**EXERCISE**
Copy all of the data that follows without altering a word.

Saved entries:
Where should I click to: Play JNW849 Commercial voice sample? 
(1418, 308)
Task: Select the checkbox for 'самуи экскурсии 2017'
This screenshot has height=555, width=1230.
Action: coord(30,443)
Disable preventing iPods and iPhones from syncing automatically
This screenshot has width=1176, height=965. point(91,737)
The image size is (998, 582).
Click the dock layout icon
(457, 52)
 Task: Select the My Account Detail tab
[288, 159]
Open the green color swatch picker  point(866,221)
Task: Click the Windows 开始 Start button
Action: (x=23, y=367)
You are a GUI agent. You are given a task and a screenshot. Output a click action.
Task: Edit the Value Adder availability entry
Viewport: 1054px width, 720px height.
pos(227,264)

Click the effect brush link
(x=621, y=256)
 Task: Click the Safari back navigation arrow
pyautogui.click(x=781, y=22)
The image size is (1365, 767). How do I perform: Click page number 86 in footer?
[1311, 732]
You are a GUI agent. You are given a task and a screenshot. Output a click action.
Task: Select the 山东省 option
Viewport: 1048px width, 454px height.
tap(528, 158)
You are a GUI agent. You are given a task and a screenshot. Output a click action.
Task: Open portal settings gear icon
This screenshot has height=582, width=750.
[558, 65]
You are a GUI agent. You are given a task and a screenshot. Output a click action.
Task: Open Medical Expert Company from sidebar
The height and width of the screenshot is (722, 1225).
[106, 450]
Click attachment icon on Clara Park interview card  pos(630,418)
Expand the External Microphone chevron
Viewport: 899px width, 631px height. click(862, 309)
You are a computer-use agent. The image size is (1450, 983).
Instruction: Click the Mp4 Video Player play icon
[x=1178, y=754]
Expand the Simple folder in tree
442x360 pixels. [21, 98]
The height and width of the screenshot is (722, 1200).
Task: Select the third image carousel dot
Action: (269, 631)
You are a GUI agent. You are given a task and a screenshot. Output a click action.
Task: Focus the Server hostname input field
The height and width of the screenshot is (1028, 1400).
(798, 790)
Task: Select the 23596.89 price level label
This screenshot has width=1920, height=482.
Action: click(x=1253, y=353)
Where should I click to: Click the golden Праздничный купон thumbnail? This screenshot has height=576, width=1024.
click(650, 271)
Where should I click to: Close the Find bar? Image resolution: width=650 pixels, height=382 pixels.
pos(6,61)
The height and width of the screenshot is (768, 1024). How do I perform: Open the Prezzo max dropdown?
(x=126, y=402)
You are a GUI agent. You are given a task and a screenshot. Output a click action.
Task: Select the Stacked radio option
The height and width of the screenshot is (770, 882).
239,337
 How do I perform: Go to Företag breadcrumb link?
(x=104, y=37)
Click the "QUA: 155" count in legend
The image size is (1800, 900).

**SOLVED PROBLEM**
Where should I click to: Play JNW849 Commercial voice sample? 
(1418, 308)
Task: Select the checkbox for 'самуи экскурсии 2017'
This screenshot has height=555, width=1230.
Action: coord(30,443)
Disable preventing iPods and iPhones from syncing automatically
This screenshot has width=1176, height=965. point(91,737)
The image size is (998, 582).
Click the dock layout icon
(457, 52)
 Task: Select the My Account Detail tab
[288, 159]
Open the green color swatch picker  point(866,221)
Task: Click the Windows 开始 Start button
Action: (x=23, y=367)
You are a GUI agent. You are given a task and a screenshot. Output a click action.
Task: Edit the Value Adder availability entry
Viewport: 1054px width, 720px height.
pos(227,264)

Click the effect brush link
(x=621, y=256)
 Task: Click the Safari back navigation arrow
pyautogui.click(x=781, y=22)
The image size is (1365, 767). How do I perform: Click page number 86 in footer?
[1311, 732]
You are a GUI agent. You are given a task and a screenshot. Output a click action.
Task: Select the 山东省 option
Viewport: 1048px width, 454px height.
tap(528, 158)
You are a GUI agent. You are given a task and a screenshot. Output a click action.
Task: Open portal settings gear icon
This screenshot has height=582, width=750.
[558, 65]
You are a GUI agent. You are given a task and a screenshot. Output a click action.
Task: Open Medical Expert Company from sidebar
The height and width of the screenshot is (722, 1225).
[106, 450]
Click attachment icon on Clara Park interview card  pos(630,418)
Expand the External Microphone chevron
Viewport: 899px width, 631px height. click(862, 309)
You are a computer-use agent. The image size is (1450, 983).
Instruction: Click the Mp4 Video Player play icon
[x=1178, y=754]
Expand the Simple folder in tree
442x360 pixels. [21, 98]
The height and width of the screenshot is (722, 1200).
Task: Select the third image carousel dot
Action: (269, 631)
You are a GUI agent. You are given a task and a screenshot. Output a click action.
Task: Focus the Server hostname input field
The height and width of the screenshot is (1028, 1400).
(798, 790)
Task: Select the 23596.89 price level label
This screenshot has width=1920, height=482.
Action: click(x=1253, y=353)
Where should I click to: Click the golden Праздничный купон thumbnail? This screenshot has height=576, width=1024.
click(650, 271)
Where should I click to: Close the Find bar? Image resolution: width=650 pixels, height=382 pixels.
pos(6,61)
The height and width of the screenshot is (768, 1024). How do I perform: Open the Prezzo max dropdown?
(x=126, y=402)
You are a GUI agent. You are given a task and a screenshot. Output a click action.
Task: Select the Stacked radio option
The height and width of the screenshot is (770, 882).
239,337
 How do I perform: Go to Företag breadcrumb link?
(x=104, y=37)
Click the "QUA: 155" count in legend
The image size is (1800, 900).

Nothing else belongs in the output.